- **Exercise brief**:
Only the lines from the beginning of the data below through the line containing "Given: Select the 書類なし理由 question icon" belong in the response, each copied exactly.

(Items from a data source)

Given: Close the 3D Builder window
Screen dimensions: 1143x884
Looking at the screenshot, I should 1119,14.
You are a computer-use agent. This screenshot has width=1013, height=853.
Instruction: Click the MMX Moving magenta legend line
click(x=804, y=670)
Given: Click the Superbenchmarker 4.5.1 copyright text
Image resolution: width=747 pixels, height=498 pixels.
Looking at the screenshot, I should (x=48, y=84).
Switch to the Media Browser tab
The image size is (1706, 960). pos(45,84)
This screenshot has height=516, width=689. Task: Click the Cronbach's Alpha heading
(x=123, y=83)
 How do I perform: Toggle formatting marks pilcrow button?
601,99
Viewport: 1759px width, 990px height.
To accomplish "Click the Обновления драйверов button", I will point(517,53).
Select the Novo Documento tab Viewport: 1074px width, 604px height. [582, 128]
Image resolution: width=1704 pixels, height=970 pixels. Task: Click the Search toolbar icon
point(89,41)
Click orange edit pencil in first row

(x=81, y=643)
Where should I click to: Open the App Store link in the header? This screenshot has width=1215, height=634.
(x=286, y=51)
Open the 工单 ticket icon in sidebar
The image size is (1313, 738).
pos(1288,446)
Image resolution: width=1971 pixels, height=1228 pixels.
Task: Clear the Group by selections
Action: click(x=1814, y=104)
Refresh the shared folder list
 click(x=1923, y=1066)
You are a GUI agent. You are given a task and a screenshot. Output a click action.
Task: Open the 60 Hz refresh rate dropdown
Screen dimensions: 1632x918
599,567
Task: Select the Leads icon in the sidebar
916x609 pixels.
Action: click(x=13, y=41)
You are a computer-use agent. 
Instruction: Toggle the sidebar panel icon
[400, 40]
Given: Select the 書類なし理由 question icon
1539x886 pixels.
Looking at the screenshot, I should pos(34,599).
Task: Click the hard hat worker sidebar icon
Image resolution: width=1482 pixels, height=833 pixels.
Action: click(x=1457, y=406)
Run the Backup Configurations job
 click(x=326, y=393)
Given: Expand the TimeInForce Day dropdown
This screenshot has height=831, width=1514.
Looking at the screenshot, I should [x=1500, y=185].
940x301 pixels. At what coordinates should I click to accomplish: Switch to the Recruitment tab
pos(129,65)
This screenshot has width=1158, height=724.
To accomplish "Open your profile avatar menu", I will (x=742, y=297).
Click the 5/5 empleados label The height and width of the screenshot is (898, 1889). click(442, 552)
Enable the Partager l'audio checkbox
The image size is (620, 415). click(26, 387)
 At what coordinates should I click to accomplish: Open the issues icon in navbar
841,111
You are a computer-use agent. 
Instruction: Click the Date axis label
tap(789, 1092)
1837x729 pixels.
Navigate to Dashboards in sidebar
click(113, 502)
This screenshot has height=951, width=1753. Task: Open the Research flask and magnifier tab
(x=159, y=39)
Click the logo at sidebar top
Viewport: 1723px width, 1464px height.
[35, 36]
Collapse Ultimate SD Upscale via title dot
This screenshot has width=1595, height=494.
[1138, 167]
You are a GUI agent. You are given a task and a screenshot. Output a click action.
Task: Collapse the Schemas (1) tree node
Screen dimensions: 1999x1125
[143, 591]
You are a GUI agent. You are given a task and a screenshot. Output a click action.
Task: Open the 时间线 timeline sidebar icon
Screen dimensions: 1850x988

- **Final answer**:
Given: Close the 3D Builder window
Screen dimensions: 1143x884
Looking at the screenshot, I should 1119,14.
You are a computer-use agent. This screenshot has width=1013, height=853.
Instruction: Click the MMX Moving magenta legend line
click(x=804, y=670)
Given: Click the Superbenchmarker 4.5.1 copyright text
Image resolution: width=747 pixels, height=498 pixels.
Looking at the screenshot, I should (x=48, y=84).
Switch to the Media Browser tab
The image size is (1706, 960). pos(45,84)
This screenshot has height=516, width=689. Task: Click the Cronbach's Alpha heading
(x=123, y=83)
 How do I perform: Toggle formatting marks pilcrow button?
601,99
Viewport: 1759px width, 990px height.
To accomplish "Click the Обновления драйверов button", I will point(517,53).
Select the Novo Documento tab Viewport: 1074px width, 604px height. [582, 128]
Image resolution: width=1704 pixels, height=970 pixels. Task: Click the Search toolbar icon
point(89,41)
Click orange edit pencil in first row

(x=81, y=643)
Where should I click to: Open the App Store link in the header? This screenshot has width=1215, height=634.
(x=286, y=51)
Open the 工单 ticket icon in sidebar
The image size is (1313, 738).
pos(1288,446)
Image resolution: width=1971 pixels, height=1228 pixels.
Task: Clear the Group by selections
Action: click(x=1814, y=104)
Refresh the shared folder list
 click(x=1923, y=1066)
You are a GUI agent. You are given a task and a screenshot. Output a click action.
Task: Open the 60 Hz refresh rate dropdown
Screen dimensions: 1632x918
599,567
Task: Select the Leads icon in the sidebar
916x609 pixels.
Action: click(x=13, y=41)
You are a computer-use agent. 
Instruction: Toggle the sidebar panel icon
[400, 40]
Given: Select the 書類なし理由 question icon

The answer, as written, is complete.